-- BEGIN Selected extract --

- Wage theft continues to plague the fast-food industry, illustrated by recent lawsuits against Carl’s Jr., Taco Bell, and Chipotle.
- The Economic Policy Institute found that annually in the 10 most populous U.S. states, 2.4 million workers covered by state or federal minimum wage laws report being paid less than the applicable minimum wage.
- Wage theft affects nearly nine in 10 fast-food workers, according to one study.
- Wage theft violates the Fair Labor Standards Act (FLSA), state wage and hour laws, and various tax laws.
- Outsourcing human resource functions may help minimize the risk of wage and hour violations for franchisors and franchisees.
Franchises hit with fines, lawsuits for failing to pay employees wages owed
Wage theft in the fast-food industry is an ugly issue that just won’t go away.
As recently as June 2017, the city of Los Angeles slapped burger chain Carl’s Jr. with $1.45 million in fines and restitution for alleging that it didn’t pay workers minimum wage at various locations for six months in 2016. In February 2017, a lawsuit brought against a company that owns numerous Taco Bell franchises in Michigan and five other states claims willful violations of the Fair Labor Standards Act (FLSA) regarding misclassification of employees, overtime, and wage theft. And in summer 2016, nearly 10,000 workers sued Chipotle for making them work off the clock without pay.
In its efforts to protect the nation’s workforce, the Wage and Hour Division of the U.S. Department of Labor (DOL) recovered more than $77.2 million in low-wage industries for 106,000 employees in fiscal year 2016. That same year, the agency determined there was more than $266 million in back wages owed to over 280,000 workers.
Yet despite costly fines and bad publicity, wage theft persists amid drive-up windows and deep-fat fryers. The complexity of wage and hour laws often can be challenging for businesses to manage.
Wage theft takes many forms
Wage theft may arise when employers fail to understand complex wage and hour laws, at both the federal, state and local level. Although there may be times when violations are deliberate, they often occur from confusion or not understanding the applicable laws. Wage theft can include:
- Not paying employees for all time worked, including time spent working before and after their scheduled shifts or during lunch breaks;
- Deducting uniform costs or cash register shortages from workers’ wages;
- Appropriating employees’ tips;
- Not paying appropriate minimum wage and overtime rates; and
- Withholding an employee’s last paycheck.
A May 2017 study by the Economic Policy Institute (EPI) found that in the 10 most populous U.S. states — California, Florida, Georgia, Illinois, Michigan, New York, North Carolina, Ohio, Pennsylvania, and Texas — 2.4 million workers lose $8 billion annually (an average of $3,300 per year for year-round workers) to minimum wage violations. That’s almost a quarter of their earned wages. Seventeen percent of low-wage workers lose earnings from minimum-wage violations.

-- END Selected extract --
-- BEGIN Material --

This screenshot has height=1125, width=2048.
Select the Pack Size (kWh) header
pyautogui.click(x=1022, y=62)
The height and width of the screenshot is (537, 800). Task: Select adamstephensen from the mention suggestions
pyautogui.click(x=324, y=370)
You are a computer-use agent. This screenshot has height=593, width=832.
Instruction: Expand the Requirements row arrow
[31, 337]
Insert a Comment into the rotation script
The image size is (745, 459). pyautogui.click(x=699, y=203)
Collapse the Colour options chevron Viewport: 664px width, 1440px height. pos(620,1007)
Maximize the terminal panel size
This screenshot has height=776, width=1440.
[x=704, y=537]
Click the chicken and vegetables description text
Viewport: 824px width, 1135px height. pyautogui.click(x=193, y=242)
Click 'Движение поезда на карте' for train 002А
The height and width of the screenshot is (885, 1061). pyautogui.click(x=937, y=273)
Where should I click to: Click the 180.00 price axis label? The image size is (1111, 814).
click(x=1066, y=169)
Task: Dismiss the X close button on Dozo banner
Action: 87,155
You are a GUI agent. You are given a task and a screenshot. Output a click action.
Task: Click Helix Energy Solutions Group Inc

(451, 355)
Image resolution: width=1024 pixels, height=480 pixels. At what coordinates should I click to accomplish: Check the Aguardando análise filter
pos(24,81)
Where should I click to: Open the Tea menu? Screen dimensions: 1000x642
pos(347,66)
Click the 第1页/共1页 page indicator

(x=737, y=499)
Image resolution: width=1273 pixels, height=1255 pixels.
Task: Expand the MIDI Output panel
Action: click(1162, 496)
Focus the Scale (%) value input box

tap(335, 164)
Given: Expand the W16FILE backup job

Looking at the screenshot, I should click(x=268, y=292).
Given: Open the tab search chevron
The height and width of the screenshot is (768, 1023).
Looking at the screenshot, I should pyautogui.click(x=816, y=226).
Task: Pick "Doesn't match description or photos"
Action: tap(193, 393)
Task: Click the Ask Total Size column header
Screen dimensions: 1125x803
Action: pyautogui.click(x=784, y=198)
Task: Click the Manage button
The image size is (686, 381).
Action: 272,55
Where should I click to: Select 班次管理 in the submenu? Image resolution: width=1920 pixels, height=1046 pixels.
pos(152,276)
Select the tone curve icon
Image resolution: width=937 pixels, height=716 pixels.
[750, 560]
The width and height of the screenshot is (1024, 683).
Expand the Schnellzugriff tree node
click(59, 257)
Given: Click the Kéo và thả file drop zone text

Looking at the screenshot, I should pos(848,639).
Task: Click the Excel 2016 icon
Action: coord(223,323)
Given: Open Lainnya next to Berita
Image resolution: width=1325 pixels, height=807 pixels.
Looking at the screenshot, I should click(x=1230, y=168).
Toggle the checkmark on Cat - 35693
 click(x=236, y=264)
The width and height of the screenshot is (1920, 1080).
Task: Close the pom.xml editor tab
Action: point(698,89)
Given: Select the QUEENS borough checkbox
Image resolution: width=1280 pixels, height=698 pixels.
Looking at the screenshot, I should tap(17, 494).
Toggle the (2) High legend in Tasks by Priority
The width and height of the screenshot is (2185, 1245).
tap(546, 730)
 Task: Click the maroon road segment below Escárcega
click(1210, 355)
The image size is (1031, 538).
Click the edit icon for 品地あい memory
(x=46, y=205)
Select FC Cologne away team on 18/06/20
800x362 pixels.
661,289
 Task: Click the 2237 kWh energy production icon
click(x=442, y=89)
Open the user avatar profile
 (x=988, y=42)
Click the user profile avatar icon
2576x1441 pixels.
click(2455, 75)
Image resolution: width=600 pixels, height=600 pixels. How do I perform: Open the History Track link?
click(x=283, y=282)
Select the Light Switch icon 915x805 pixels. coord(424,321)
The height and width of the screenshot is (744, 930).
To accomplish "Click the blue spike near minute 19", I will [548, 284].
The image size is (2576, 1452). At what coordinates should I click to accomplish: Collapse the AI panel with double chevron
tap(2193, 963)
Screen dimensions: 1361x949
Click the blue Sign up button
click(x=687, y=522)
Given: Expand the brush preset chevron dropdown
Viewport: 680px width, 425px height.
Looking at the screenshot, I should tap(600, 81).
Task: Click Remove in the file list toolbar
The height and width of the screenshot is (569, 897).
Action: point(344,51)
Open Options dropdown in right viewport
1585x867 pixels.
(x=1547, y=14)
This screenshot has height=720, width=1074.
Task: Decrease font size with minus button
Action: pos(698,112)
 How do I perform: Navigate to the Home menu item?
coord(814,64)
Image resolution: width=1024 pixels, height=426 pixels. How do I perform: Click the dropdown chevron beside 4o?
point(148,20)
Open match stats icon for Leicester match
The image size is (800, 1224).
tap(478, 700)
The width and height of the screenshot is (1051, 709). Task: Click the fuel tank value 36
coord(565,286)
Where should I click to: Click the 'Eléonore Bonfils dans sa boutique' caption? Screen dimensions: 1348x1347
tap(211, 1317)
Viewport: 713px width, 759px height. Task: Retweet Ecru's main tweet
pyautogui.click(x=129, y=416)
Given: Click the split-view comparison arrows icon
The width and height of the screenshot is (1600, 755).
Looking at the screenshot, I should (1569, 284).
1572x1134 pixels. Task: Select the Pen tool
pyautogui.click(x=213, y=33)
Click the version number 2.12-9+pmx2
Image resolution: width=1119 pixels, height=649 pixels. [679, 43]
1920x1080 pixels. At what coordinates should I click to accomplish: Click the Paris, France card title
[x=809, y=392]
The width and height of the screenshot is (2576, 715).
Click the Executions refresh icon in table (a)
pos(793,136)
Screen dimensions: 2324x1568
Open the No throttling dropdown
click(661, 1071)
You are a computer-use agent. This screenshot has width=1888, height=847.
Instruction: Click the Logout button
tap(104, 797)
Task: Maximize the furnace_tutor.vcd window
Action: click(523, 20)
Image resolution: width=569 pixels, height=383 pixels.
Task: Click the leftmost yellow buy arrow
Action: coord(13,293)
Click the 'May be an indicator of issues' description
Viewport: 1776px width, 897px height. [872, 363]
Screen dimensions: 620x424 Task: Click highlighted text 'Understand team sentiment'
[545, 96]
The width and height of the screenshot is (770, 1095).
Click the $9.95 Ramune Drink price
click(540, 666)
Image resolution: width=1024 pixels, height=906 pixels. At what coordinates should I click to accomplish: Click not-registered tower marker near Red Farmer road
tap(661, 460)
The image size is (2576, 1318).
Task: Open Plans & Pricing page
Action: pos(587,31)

-- END Material --

| The task |
Extend the article on wage theft in the fast-food industry, picking up right after its final sentence.

| Exercise response |
A 2014 Hart Research survey of 1,088 fast-food workers in the top 10 U.S. metro areas found that 89 percent — nearly nine in 10 — reported that they had been victims of wage theft on the job.
Fast-food workers can least afford to lose pay
Low-wage workers are, of course, hit hardest by any loss of income. The EPI study notes that “Minimum wage violations, by definition, affect the lowest-wage workers — those who can least afford to lose earnings. This form of wage theft causes many families to fall below the poverty line, and it increases workers’ reliance on public assistance, costing taxpayers money. Lost wages can hurt state and local economies, and it hurts other workers in affected industries by putting downward pressure on wages.”
Wage theft occurs in many other industries besides fast food, but low-wage employees are especially vulnerable, according to wagetheft.org. The nonprofit organization calls this crime “endemic”; even well-paid employees can be affected. The organization notes that agriculture, poultry processing, janitorial services, restaurant work, garment manufacturing, long-term care, home health care, and retail are listed among the industries with the highest reports of wage theft.
Employers committing wage theft break numerous laws
Businesses that fail to pay all wages due often run afoul of several laws:
- The Fair Labor Standards Act (FLSA), most commonly. It mandates a federal minimum wage and requires businesses to pay overtime pay at a rate no less than time-and-one-half the employee’s regular rate of pay to all covered, non-exempt workers who work more than 40 hours in a workweek. Businesses must accurately track non-exempt employees' hours worked.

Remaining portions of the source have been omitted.